COMPARISON OF ORGAN-SPECIFIC TOXICITY OF TEMAFLOXACIN IN ANIMALS AND HUMANS

This article summarizes animal studies conducted to determine the toxic and mutagenic potential of temafloxacin. The four target tissues of potential concern with fluoroquinolone use are the kidney, the eye, the weight-bearing joints of young animals, and the central nervous system. Based on the results of these studies in rats and dogs, it appears unlikely that crystalluria or nephrotoxicity will occur in humans who receive temafloxacin. Premarketing clinical trials in humans (n = 5,308) correlate well with chronic toxicity animal studies, reporting no crystalluria or clinically significant nephrotoxicity. Reversible electro-retinographic (ERG) changes in dog studies were demonstrated only with the administration of high temafloxacin dosages.

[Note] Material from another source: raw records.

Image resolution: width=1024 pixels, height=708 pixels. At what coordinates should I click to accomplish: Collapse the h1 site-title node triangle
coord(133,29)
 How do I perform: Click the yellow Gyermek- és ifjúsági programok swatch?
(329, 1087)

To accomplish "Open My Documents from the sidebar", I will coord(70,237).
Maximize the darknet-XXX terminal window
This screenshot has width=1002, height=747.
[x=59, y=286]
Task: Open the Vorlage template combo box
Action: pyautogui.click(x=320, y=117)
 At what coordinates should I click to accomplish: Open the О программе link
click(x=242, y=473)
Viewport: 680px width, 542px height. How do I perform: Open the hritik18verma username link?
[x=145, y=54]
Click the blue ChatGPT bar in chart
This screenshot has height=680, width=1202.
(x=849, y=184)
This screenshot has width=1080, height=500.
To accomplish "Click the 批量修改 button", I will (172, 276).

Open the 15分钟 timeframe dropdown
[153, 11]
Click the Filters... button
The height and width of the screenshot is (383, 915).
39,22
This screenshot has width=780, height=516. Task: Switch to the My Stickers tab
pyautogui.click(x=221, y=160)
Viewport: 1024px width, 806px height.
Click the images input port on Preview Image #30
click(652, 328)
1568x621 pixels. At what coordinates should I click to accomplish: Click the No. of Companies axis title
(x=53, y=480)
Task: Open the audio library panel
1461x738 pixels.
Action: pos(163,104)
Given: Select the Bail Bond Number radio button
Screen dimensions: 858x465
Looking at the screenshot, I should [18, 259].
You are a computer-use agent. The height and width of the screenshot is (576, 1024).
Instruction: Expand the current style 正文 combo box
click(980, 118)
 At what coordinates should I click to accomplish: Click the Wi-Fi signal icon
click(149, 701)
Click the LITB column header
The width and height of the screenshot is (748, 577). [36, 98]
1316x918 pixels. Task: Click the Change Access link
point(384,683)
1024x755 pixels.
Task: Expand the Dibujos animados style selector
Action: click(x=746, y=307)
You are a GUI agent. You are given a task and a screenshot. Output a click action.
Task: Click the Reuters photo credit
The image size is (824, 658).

A Phase I study evaluating the safety of temafloxacin at 600 mg b.i.d. for 14 days in human subjects reported no significant changes in ophthalmologic parameters. Evidence of cartilaginous joint damage was observed in puppies receiving oral temafloxacin, in young dogs receiving intravenous temafloxacin, and in a single dog receiving a lethal dosage in a dose range-finding study. However, these toxic findings were not evident in any dogs in the subacute or chronic oral toxicity studies or in a longer duration intravenous study. Although limited evidence would suggest that young children may not be at risk, thorough clinical investigations of quinolones in these patients have only recently been initiated. Signs of central nervous system toxicity caused by temafloxacin were absent in two rodent studies, during which clonic convulsions were induced by concomitant use of fenbufen plus enoxacin or ciprofloxacin, and in human subjects evaluated by positron emission tomography. Temafloxacin, contrary to most other quinolones, was considered nonmutagenic in all mutagenicity tests conducted. In reproductive studies, temafloxacin was not uniquely toxic to the developing conceptus in the laboratory rat, mouse, rabbit, or primate. Based on these animal. studies, temafloxacin appears to be nonmutagenic and to have a low potential for producing renal or ocular toxicity; however, like other quinolones, it should not be routinely used in children or pregnant women because of evidence of cartilage damage reported in young dogs. Premarketing clinical trials to date confirm the safety of temafloxacin use in adults.